13 min read

Hilbert Space

  1. A complex vector space \(H\) is called an inner product space if to each ordered pair of vectors \(x,y\in H\) there is associated a complex number \((x,y)\), the so-called “inner product” of \(x\) and \(y\), such that the following rules hold:
    \((a)\) \((y,x)=\overline{(x,y)}\). (The bar denotes complex conjugation.)
    \((b)\) \((x+y,z)=(x,z)+(y,z),\quad x,y,z\in H\)
    \((c)\) \((ax,y)=a(x,y),\quad x,y\in H, a\text{ is a scalar}\)
    \((d)\) \((x,x)\ge0,\quad \forall x\in H\)
    \((e)\) \((x,x)=0\) only if \(x=0\).
    \((f)\) By \((d)\), we define \(\lVert x\rVert\), the norm of the vector \(x\in H\), to be the non-negative square root of \((x,x)\). Thus \(\lVert x\rVert^2=(x,x)\)
    And
    \((b),(c)\) may be combined into the statement: \(\forall x\in H\), the mapping \(x\to(x,y)\) is a linear functional on \(H\).
    \((a),(c)\) show that \((x,ay)=\overline{a}(x,y)\).
    \((a),(b)\) imply the second distributive law: \[(z,x+y)=(z,x)+(z,y)\]

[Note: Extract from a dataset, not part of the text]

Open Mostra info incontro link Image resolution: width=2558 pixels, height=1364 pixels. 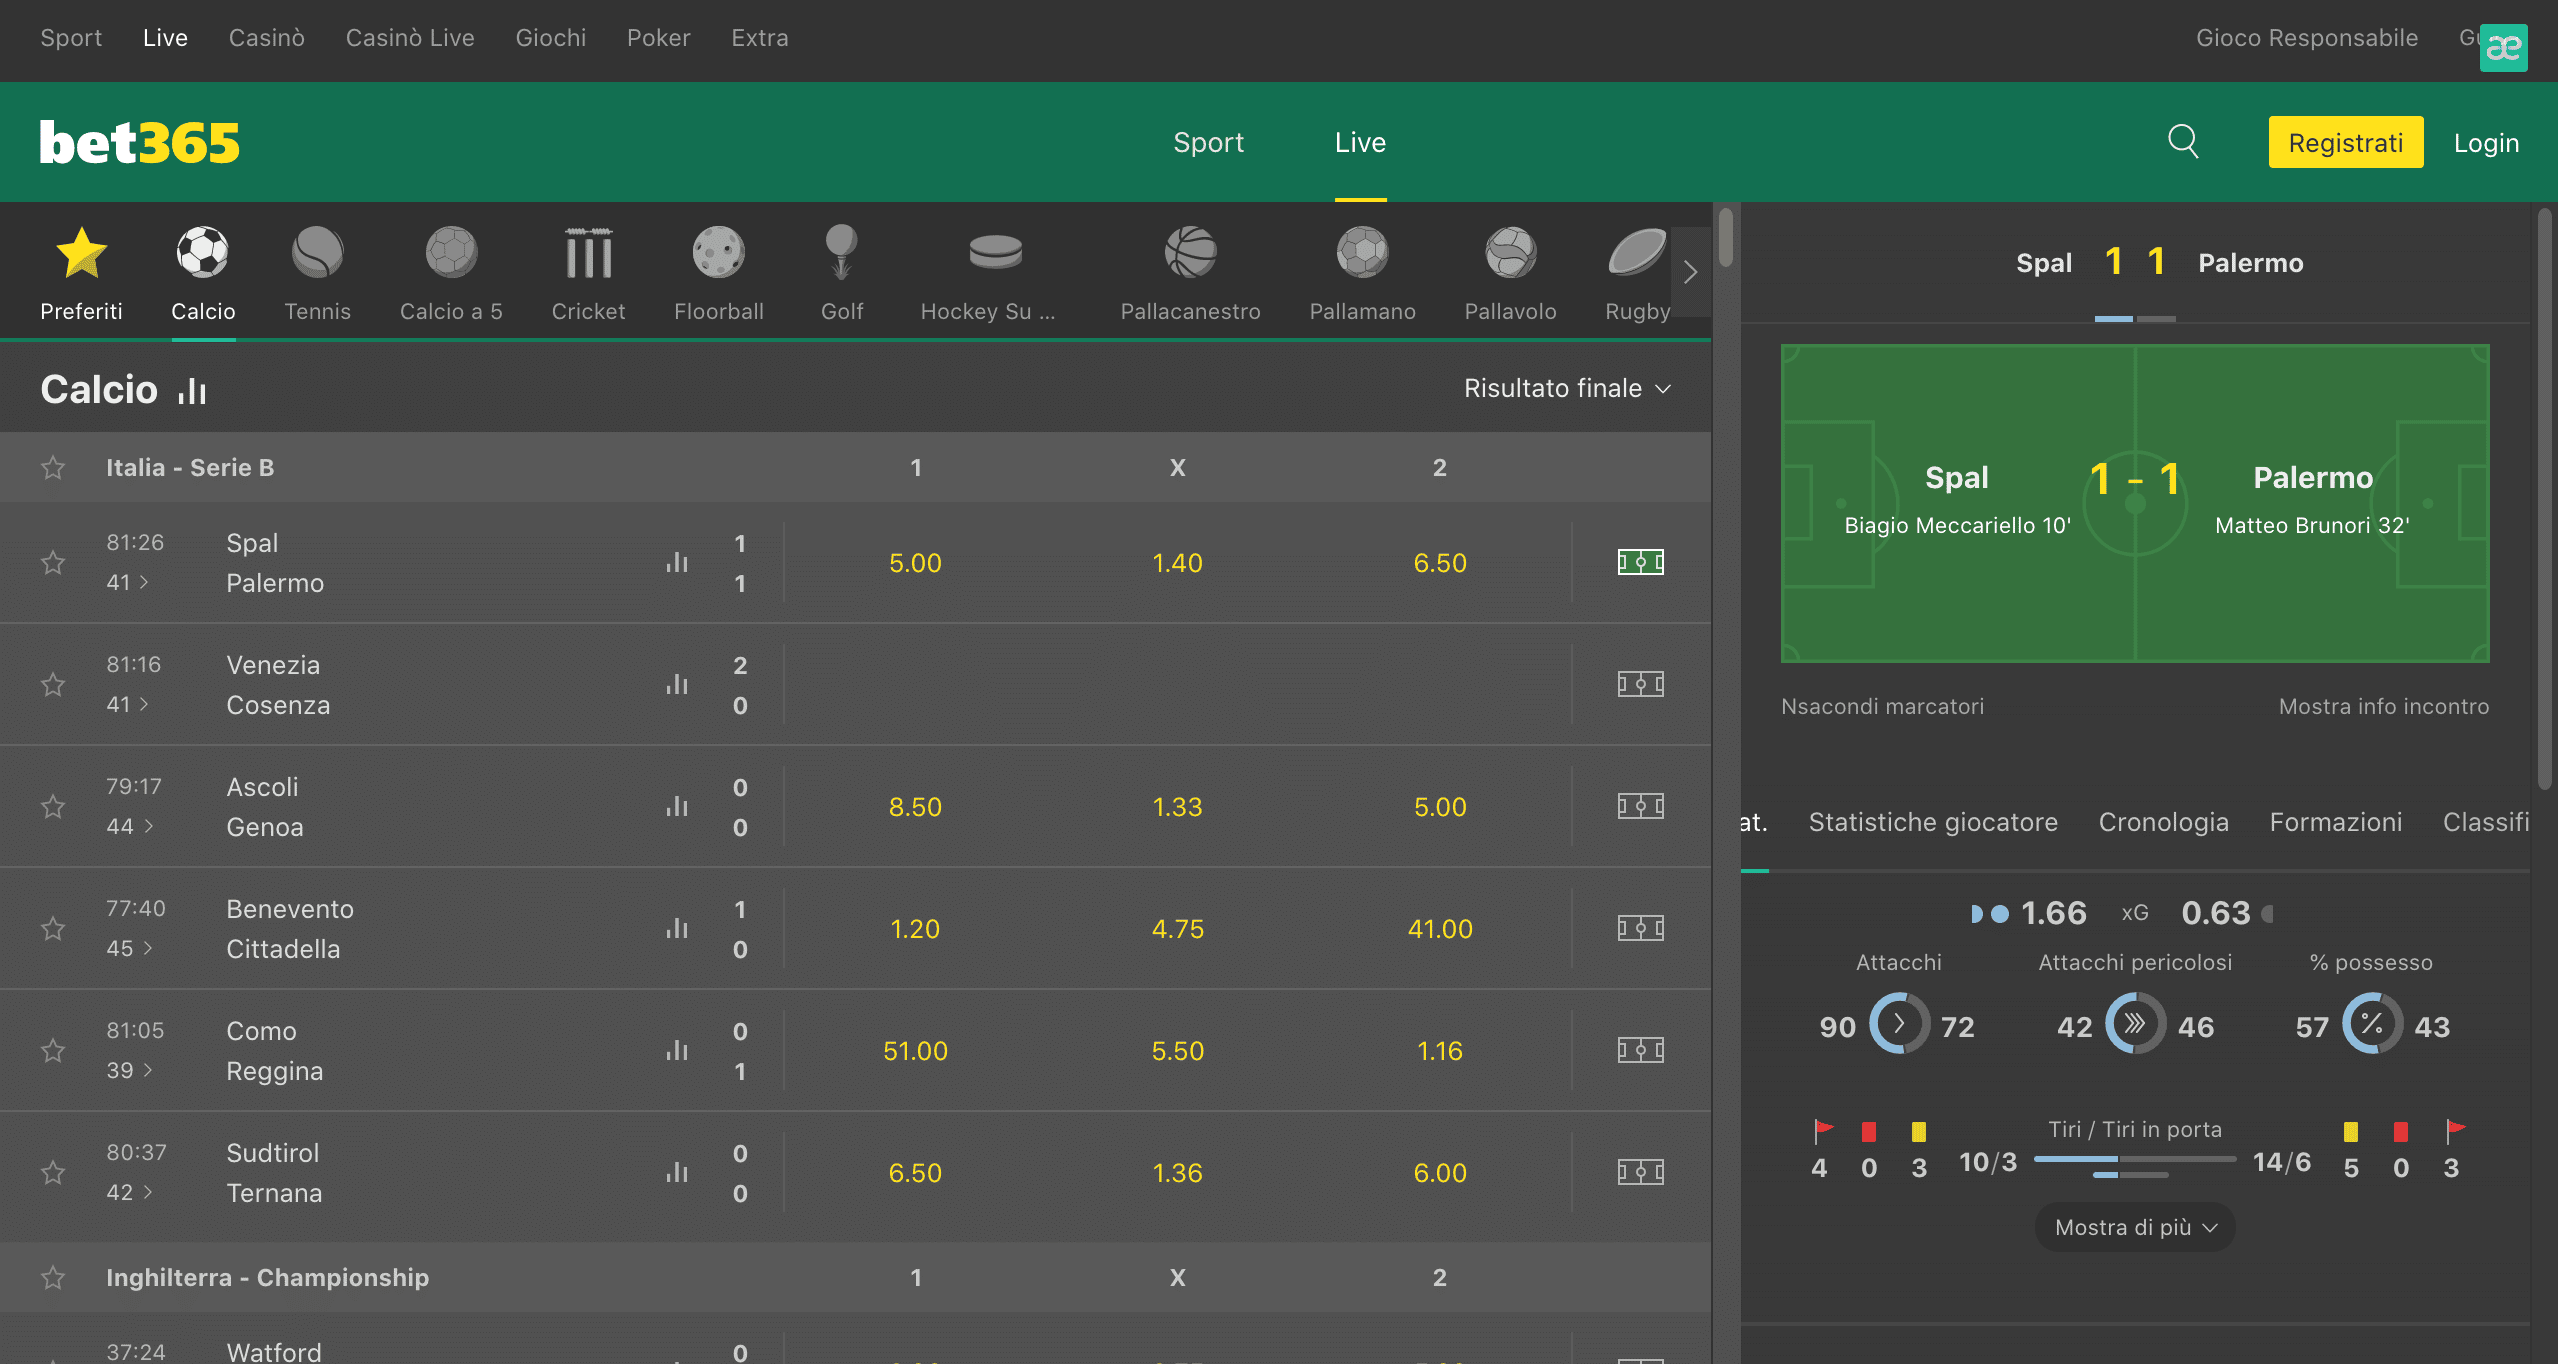tap(2383, 706)
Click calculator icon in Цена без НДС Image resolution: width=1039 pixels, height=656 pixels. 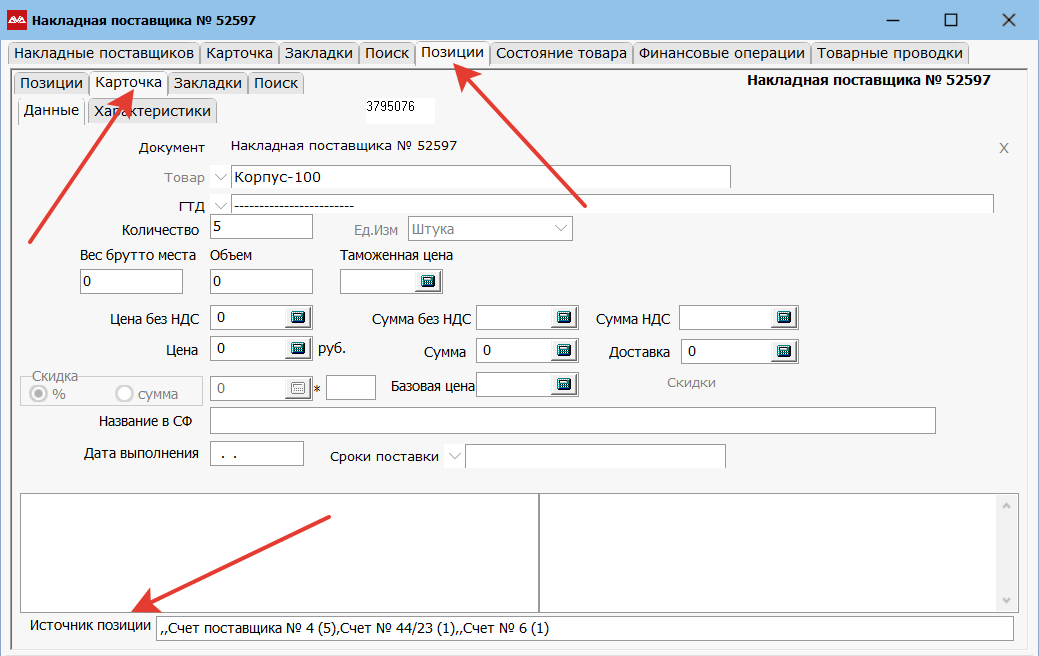click(x=298, y=318)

  2. The Schwarz Inequality \[|(x,y)|\leq\lVert x\rVert\lVert y\rVert,\quad\forall x,y\in H\]
    There is a complex number \(a\) such that \(|a|=1\) and \(a(y,x)=|(x,y)|\). For any real \(r\), we then have \[(x-ray,x-ray)=(x,x)-ra(y,x)-r\bar{a}(x,y)+r^2(y,y)\] The expression on the left is real and not negative. Hence \[\lVert x\rVert^2-2r|(x,y)|+r^2\lVert y\rVert^2\ge0\] for every real \(r\). If \(\lVert y\rVert^2=0\), we must have \(|(x,y)=0\), otherwise, \[\lVert x\rVert^2-2r|(x,y)|+r^2\lVert y\rVert^2\ge0\] is false for large positive \(r\). If \(\lVert y\rVert^2>0\), take \[r=\frac{|(x,y)|}{\lVert y\rVert^2}\] and obtain \[|(x,y)|^2\leq \lVert x\rVert^2\lVert y\rVert^2\].

  3. The Triangle Inequality \[\lVert x+y\rVert\leq\lVert x\rVert+\lVert y\rVert,\quad x,y\in H\]
    By the Schwarz inequality, \[\lVert x+y\rVert^2=(x+y,x+y)=(x,x)+(x,y)+(y,x)+(y,y)\\ \leq \lVert x\rVert^2+2\lVert x\rVert\lVert y\rVert+\lVert y\rVert^2\\ =(\lVert x\rVert+\lVert y\rVert)^2\]

  4. We define the distance between \(x\) and \(y\) to be \(\lVert x-y\rVert\), thus \(H\) is a metric space. If this metric space is complete, or if every Cauchy sequence converges in \(H\), then \(H\) is called a Hilbert space.

  5. If \((x,y)=0\) for some \(x,y\in H\), we say that \(x\) is orthogonal to \(y\),and write \(x\perp y\). Since \((x,y)=0\) implies \((y,x)=0\), the relation \(\perp\) is symmetric.
    Let \(x^{\perp}\) denote the set of all \(y\in H\) which are orthogonal to \(x\), and if \(M\) is a subset of \(H\) of \(H\), let \(M^{\perp}\) be the set of all \(y\in H\) which are orthogonal to every \(x\in M\).
    \(x^{\perp}\) is a subspace of \(H\), since \(x\perp y\) and \(x\perp y'\) implies \(x\perp (y+y')\) and \(x\perp ay\).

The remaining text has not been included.